In the race to win the nomination at the Democratic National Convention in Denver, Gravel is perhaps the longest of long-shots. But he has not stopped making noise since his bombastic appearance at a televised debate last month.
It was there that he declared that some of his presidential rivals "frighten me" for saying all options remain on the table when it comes to dealing with Iran and its nuclear ambitions.
Gravel, 77, has been an anti-war activist since the Vietnam era, when he fought to end the military draft and played a controversial role in publicly disclosing the Pentagon Papers.
These days, he and another long-shot, Rep. Dennis Kucinich, D-Ohio, are the two Democrats making the most fierce anti-war statements.
In Wednesday's online interview, Gravel blasted four rivals who currently serve in the U.S. Senate - Sens. Hillary Rodham Clinton of New York, Barack Obama of Illinois, Chris Dodd of Connecticut and Joe Biden of Delaware - saying they have the power to end the U.S. occupation but choose symbolic resolutions instead.
"That's politics as usual of the worst kind," Gravel said. "People are dying daily and all they can do is get a symbolic vote that makes them look good politically."
Last week, Obama, Clinton and Dodd all voted against a war-funding bill because it did not include a time-table for U.S. troops to leave Iraq.
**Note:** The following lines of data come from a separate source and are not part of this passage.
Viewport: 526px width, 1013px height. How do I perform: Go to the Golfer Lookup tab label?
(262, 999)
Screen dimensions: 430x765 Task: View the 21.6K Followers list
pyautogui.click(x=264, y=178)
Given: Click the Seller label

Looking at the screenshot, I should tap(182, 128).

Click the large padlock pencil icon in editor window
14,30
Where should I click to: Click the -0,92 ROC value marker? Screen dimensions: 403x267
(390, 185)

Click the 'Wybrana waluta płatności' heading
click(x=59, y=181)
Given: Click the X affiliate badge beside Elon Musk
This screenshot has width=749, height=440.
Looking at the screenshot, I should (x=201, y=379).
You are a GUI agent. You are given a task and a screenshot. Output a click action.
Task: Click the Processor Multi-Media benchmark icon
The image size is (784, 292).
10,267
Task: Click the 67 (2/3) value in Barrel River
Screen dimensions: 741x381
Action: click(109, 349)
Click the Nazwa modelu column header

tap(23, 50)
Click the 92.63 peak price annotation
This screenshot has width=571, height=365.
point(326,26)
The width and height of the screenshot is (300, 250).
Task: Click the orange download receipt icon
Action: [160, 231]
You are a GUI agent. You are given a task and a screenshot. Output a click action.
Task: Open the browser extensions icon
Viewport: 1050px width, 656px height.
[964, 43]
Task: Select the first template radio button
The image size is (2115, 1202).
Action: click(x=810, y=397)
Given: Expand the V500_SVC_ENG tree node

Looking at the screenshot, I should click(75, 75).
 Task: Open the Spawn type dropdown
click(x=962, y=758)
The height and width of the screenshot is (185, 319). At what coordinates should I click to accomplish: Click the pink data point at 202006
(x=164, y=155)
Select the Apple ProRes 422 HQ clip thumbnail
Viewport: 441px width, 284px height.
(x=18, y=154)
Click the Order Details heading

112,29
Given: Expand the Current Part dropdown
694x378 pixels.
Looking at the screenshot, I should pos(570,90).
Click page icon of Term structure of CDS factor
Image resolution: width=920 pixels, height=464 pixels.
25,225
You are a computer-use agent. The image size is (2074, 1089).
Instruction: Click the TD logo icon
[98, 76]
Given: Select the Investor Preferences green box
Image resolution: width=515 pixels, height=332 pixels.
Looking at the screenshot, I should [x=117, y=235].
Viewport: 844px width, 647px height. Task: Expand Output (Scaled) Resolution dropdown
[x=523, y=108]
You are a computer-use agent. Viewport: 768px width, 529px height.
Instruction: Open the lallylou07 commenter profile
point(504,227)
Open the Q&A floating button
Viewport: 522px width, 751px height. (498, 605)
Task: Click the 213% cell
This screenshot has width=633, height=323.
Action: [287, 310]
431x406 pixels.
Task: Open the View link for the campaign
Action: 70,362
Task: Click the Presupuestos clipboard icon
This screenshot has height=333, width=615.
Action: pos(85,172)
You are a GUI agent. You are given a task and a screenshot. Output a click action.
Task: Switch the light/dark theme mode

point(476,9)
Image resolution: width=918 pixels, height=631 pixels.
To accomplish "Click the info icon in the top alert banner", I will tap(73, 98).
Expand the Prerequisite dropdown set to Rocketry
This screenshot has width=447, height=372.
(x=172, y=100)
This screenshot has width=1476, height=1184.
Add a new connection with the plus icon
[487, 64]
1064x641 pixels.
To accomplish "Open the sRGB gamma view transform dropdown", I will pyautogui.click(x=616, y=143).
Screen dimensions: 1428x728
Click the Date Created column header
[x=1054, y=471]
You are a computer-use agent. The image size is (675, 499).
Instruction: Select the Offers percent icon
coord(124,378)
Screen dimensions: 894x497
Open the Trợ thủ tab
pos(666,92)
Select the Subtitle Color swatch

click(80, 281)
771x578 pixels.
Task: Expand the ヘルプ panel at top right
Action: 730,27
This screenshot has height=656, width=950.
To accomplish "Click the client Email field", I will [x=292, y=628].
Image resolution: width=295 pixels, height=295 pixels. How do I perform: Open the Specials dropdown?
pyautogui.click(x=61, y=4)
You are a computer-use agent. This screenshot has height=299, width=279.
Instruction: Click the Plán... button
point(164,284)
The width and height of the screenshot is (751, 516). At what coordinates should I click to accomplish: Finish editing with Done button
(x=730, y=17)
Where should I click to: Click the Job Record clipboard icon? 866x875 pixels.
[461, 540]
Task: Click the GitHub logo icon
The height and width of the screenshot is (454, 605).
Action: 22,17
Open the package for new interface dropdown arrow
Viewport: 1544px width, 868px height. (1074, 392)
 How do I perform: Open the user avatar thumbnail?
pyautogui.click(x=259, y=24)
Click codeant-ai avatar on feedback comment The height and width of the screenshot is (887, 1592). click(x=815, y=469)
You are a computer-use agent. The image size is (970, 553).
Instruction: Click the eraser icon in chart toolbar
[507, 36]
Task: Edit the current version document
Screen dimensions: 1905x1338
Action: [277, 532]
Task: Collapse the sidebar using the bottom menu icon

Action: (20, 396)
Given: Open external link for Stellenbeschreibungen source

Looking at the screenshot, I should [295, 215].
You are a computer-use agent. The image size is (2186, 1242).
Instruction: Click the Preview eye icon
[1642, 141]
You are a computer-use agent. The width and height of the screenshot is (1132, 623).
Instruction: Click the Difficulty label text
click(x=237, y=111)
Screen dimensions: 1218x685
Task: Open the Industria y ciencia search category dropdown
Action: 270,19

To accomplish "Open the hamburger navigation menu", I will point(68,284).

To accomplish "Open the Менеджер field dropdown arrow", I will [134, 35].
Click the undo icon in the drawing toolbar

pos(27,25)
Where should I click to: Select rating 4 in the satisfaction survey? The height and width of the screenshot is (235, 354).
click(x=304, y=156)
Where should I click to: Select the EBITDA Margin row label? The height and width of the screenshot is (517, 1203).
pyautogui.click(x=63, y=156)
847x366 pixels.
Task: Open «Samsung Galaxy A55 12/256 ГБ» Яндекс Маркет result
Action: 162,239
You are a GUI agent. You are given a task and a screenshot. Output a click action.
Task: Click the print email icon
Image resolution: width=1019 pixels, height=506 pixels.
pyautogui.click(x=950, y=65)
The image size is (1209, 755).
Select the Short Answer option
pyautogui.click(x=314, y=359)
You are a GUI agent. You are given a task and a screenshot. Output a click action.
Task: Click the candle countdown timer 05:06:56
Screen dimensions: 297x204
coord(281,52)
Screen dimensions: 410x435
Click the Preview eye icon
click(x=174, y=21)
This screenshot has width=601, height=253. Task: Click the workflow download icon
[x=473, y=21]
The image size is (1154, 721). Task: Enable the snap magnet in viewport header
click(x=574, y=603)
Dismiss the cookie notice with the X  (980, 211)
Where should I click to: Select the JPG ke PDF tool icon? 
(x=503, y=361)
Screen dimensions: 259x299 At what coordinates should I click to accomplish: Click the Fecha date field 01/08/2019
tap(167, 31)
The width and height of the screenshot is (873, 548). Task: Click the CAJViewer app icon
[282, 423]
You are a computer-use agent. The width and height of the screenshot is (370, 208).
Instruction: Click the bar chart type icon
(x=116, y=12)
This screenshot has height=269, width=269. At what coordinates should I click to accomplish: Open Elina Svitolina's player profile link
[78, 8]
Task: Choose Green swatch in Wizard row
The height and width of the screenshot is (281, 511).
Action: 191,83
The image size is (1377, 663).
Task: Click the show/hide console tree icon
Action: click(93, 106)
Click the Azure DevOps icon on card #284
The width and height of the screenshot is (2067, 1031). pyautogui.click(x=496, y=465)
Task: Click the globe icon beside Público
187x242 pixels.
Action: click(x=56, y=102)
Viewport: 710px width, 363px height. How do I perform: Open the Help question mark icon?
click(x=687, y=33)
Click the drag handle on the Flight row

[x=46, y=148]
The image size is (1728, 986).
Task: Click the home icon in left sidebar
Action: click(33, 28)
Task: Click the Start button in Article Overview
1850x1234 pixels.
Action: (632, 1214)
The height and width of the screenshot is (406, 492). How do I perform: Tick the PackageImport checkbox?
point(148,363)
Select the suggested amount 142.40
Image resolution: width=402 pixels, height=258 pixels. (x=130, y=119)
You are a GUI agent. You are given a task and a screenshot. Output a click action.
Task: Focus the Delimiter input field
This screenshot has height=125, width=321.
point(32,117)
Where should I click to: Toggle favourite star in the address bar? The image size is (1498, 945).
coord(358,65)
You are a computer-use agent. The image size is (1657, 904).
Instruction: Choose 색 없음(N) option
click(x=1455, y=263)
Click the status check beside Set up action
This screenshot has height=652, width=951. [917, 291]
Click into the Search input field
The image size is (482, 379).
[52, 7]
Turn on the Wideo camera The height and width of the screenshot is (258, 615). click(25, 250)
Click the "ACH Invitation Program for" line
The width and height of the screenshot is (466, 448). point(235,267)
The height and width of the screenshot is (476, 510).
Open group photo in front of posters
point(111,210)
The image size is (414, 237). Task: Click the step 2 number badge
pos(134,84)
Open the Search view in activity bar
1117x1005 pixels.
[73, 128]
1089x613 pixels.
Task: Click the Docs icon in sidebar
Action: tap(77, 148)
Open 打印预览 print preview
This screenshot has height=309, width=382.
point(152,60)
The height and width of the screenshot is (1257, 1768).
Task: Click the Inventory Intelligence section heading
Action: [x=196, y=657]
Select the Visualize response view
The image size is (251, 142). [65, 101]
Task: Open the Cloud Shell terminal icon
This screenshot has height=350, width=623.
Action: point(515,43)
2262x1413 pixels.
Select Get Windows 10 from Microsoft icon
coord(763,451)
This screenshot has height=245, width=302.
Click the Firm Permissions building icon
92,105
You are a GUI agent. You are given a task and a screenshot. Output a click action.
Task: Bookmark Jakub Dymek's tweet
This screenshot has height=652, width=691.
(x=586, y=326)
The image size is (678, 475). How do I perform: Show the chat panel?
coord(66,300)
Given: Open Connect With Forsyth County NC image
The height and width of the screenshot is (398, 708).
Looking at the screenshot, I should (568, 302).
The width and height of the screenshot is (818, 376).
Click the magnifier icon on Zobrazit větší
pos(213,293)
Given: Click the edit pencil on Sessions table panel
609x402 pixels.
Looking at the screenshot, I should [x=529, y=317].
Biden supported the resolution, saying it was critical to continue supporting the soldiers in harm's way.
"As long as there are troops who are in a position where, if we don't fund them they are going to be hurt, I'm not going to cut off funding," Biden said while campaigning in Iowa on Tuesday, according to the Des Moines Register.
Gravel has been harshly critical of all congressional Democrats, saying that if he were in the Senate he would push for a vote to stop the war every single day until enough Democrats and Republicans agreed to over-ride a threatened presidential veto.
Negotiating with Bush is unrealistic, Gravel said Wednesday.
"George Bush is not going to disengage before he is out of office. That's a given," Gravel said. "He gets his instructions from God and there's no way Congress is going to be able to negotiate with God. Anytime the leadership of Congress thinks they're going to negotiate with George Bush, they're just being unrealistic."
Gravel had harsh words for Bush throughout the online chat. He accused the president of using the same type of "propaganda" against Iran that was used to justify the Iraq invasion.
He charged Bush with "trying to rekindle an arms race" with Russia and China.
Of Russia, he said: "We accuse them of not being so cooperative right now, but who started this? Who started the arms race in space? The U.S. did."
Political analysts have said Gravel has virtually no chance of winning the presidency, and some have treated his role in televised debates as providing comic relief among a field of softer-spoken, more diplomatic candidates.
But Gravel insisted he is in the race "to win," and said that if he does not, "I do not think anyone who voted for the war is morally qualified to be president of the United States."
On Wednesday, he was asked to make a prediction about which Republican might win the nomination in 2008.
"I don't dare make a prediction," he said, "but if I'm the Democratic nominee, I'll eat them alive."